The EFF’s argument is largely anchored on the failure of President Zuma to respect and observe the terms and conditions of his contract – the Constitution. The South African Constitution provides that a President can be removed from office through Section 89(1) which states that “The National Assembly, by a resolution adopted with a supporting vote of at least two thirds of its members, may remove the President from office only on the grounds of- (a) serious violation of the Constitution or law (b) serious misconduct; or (c) inability to perform the functions of the office”. EFF’s political theatrics and drama aside and based on (a) above, it is a foregone conclusion that President Zuma has seriously violated the constitution, a solid ground for removal. Failure to do so by the appointing authority, the National Assembly, is a serious indictment on itself because it failed to take action against its own employee who violated the employer’s code of conduct and the contract of employment. It is common cause that all procedural and administrative processes were set in motion to effect removal but that the employer grew cold feet, arguably to save the party from embarrassment. Whether the EFF had a requisite two thirds of members of the National Assembly is neither here nor there – the point is that there was a solid and valid ground to remove President Zuma from office as per Section 89(1) but the National Assembly abdicated its responsibility to do so.
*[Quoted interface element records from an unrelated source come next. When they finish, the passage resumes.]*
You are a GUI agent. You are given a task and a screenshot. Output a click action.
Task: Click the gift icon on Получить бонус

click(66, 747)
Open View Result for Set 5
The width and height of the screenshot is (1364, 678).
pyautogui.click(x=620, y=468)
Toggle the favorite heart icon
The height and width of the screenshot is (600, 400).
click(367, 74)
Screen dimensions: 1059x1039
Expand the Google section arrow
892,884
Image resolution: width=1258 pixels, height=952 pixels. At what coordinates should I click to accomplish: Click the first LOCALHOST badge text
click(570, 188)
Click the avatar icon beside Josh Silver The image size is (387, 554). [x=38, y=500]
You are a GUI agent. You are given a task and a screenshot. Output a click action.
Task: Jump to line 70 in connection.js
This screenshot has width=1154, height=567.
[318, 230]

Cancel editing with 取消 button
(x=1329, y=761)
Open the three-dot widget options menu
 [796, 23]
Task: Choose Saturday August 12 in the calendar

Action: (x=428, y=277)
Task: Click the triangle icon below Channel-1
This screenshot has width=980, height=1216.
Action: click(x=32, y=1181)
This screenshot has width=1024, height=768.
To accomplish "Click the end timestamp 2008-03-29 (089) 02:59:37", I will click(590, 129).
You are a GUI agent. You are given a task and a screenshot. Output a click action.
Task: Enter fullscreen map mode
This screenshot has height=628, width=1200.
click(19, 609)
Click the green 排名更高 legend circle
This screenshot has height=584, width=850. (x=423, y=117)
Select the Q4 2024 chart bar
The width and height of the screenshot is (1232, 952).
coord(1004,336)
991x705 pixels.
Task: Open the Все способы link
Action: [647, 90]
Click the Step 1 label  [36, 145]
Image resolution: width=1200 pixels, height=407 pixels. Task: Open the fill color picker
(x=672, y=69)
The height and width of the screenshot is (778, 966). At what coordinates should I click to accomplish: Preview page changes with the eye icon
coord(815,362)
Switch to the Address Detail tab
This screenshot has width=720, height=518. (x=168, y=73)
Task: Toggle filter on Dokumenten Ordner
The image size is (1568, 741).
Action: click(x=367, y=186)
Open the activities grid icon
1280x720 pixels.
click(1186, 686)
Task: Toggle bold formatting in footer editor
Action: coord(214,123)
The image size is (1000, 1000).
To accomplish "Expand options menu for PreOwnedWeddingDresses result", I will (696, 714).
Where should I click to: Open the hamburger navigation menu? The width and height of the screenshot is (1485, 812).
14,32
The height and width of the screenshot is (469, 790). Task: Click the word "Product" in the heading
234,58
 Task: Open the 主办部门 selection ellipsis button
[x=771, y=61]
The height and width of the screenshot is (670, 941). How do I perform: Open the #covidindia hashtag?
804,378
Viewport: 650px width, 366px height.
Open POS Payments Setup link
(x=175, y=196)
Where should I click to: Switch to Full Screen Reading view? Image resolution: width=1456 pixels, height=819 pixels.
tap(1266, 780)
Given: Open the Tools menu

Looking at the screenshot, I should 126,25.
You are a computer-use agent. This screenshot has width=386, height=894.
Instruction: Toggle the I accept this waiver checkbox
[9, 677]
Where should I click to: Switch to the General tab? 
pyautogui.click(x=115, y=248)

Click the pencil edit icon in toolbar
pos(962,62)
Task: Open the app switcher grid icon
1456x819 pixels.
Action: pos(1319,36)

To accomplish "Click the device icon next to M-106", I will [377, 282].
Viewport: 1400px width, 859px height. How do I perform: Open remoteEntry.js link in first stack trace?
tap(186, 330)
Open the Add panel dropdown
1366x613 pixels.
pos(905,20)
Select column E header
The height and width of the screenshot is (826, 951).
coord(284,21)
Some members of President Zuma’s party, the ANC, also asked him to resign following the Con Court pronouncement though their call somewhat faded during the passage of time. Indications are that though there were undercurrents before the Con Court decision, the ANC looks a highly and deeply divided party emanating from the Con Court ruling.
The Con Court was scathing both on the President and the National Assembly. It said that “The National Assembly is also said to have breached its constitutional obligations imposed by Sections 55(2) and 181(3) of the Constitution….Skinned to the bone, the contention here is that the National Assembly failed to hold the President accountable”. But National Assemblies including Botswana have become so powerful not on account that this power is derived from any legal or constitutional framework, but simply that it is enhanced by picking and choosing which decisions from the courts to comply with and which ones to ignore, with contempt. I do not and will never agree with the EFF’s theatrics and drama because they spoil their otherwise other progressive arguments. I, however, agree with it on the point of President Zuma’s illegitimacy based on the findings of the Con Court. The argument by Judge President of the Court of Appeal Justice Kirby that “In Botswana there is no real separation between the executive and the legislature” sums up why President Zuma is still at his presidential desk. Numerical advantage in the legislature and narrow political expediency have become powerful tools to ignore and render the rule of law inconsequential as in President Zuma’s case. After all, President Zuma is on record for saying the ANC comes first before his country.